Here’s a TLDR explaining how Perceiver works:

The main problem with the self-attention mechanism of the Transformer is that the time and memory requirements scale quadratically with the sequence length. Hence, models like BERT and RoBERTa are limited to a max sequence length of 512 tokens. Perceiver aims to solve this issue by, instead of performing self-attention on the inputs, perform it on a set of latent variables, and only use the inputs for cross-attention. In this way, the time and memory requirements don’t depend on the length of the inputs anymore, as one uses a fixed amount of latent variables, like 256 or 512. These are randomly initialized, after which they are trained end-to-end using backpropagation.
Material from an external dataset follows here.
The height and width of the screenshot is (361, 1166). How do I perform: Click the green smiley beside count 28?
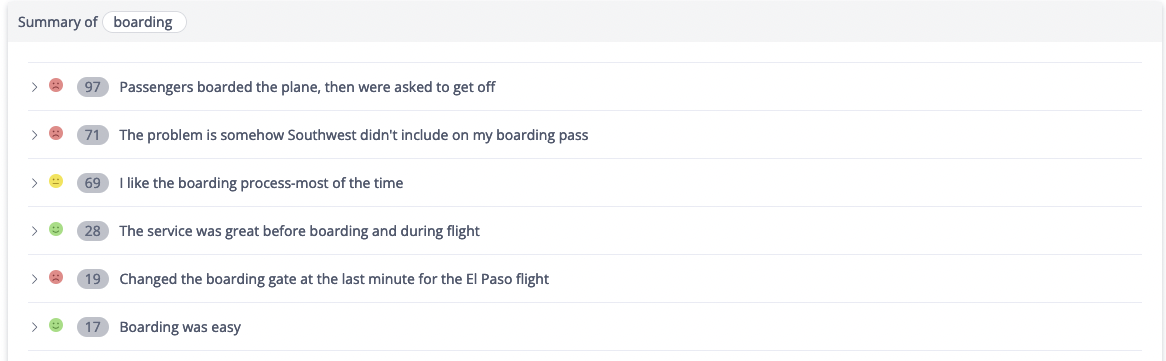coord(56,230)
Internally, PerceiverModel will create the latents, which is a tensor of shape (batch_size, num_latents, d_latents). One must provide inputs (which could be text, images, audio, you name it!) to the model, which it will use to perform cross-attention with the latents. The output of the Perceiver encoder is a tensor of the same shape. One can then, similar to BERT, convert the last hidden states of the latents to classification logits by averaging along the sequence dimension, and placing a linear layer on top of that to project the d_latents to num_labels.

This was the idea of the original Perceiver paper. However, it could only output classification logits. In a follow-up work, PerceiverIO, they generalized it to let the model also produce outputs of arbitrary size. How, you might ask? The idea is actually relatively simple: one defines outputs of an arbitrary size, and then applies cross-attention with the last hidden states of the latents, using the outputs as queries, and the latents as keys and values.
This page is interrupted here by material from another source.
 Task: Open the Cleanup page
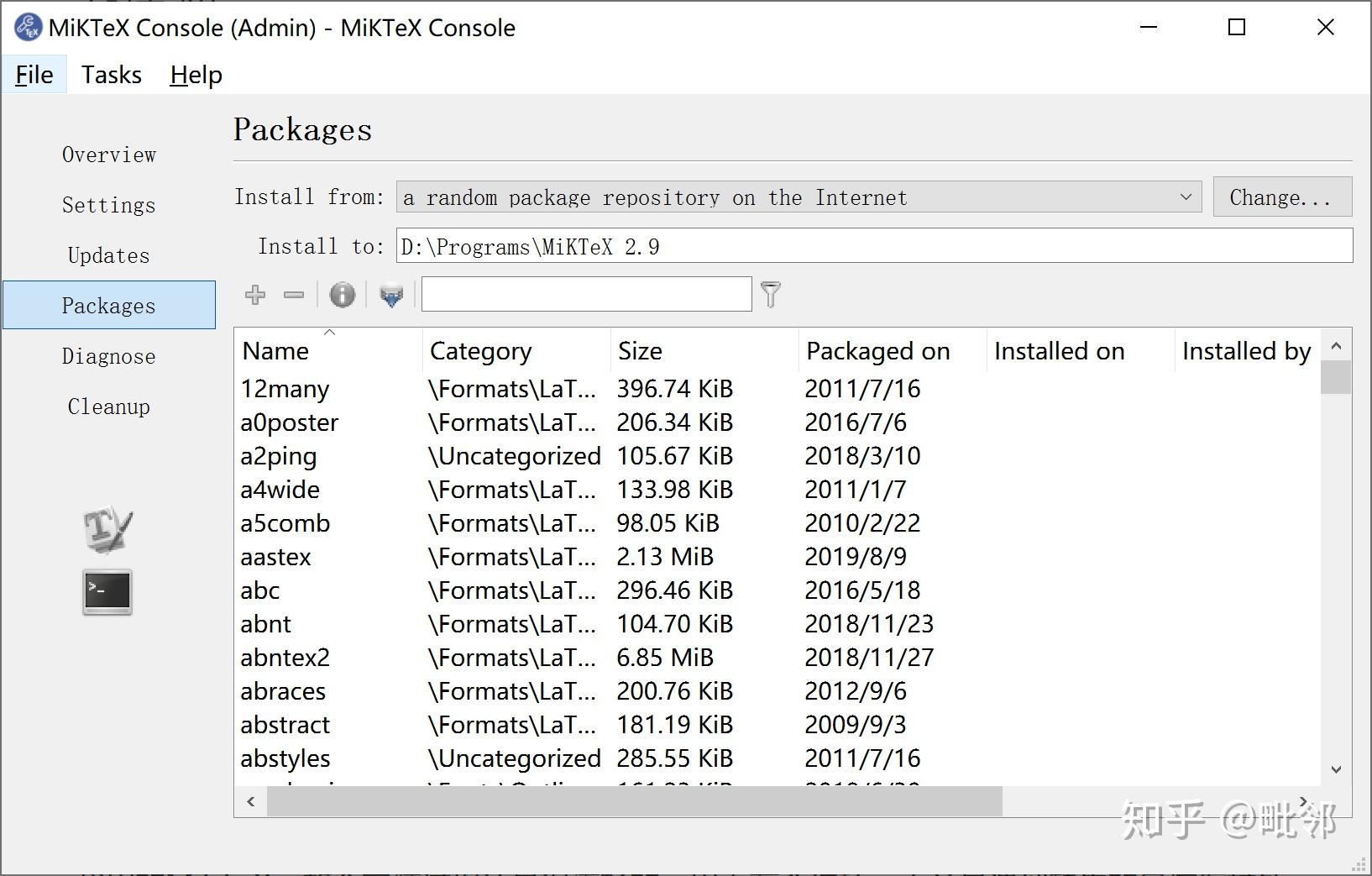[x=109, y=407]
So let’s say one wants to perform masked language modeling (BERT-style) with the Perceiver. As the Perceiver’s input length will not have an impact on the computation time of the self-attention layers, one can provide raw bytes, providing inputs of length 2048 to the model. If one now masks out certain of these 2048 tokens, one can define the outputs as being of shape: (batch_size, 2048, 768). Next, one performs cross-attention with the final hidden states of the latents to update the outputs tensor. After cross-attention, one still has a tensor of shape (batch_size, 2048, 768). One can then place a regular language modeling head on top, to project the last dimension to the vocabulary size of the model, i.e. creating logits of shape (batch_size, 2048, 262) (as Perceiver uses a vocabulary size of 262 byte IDs).

This model was contributed by <nielsr>. The original code can be found here.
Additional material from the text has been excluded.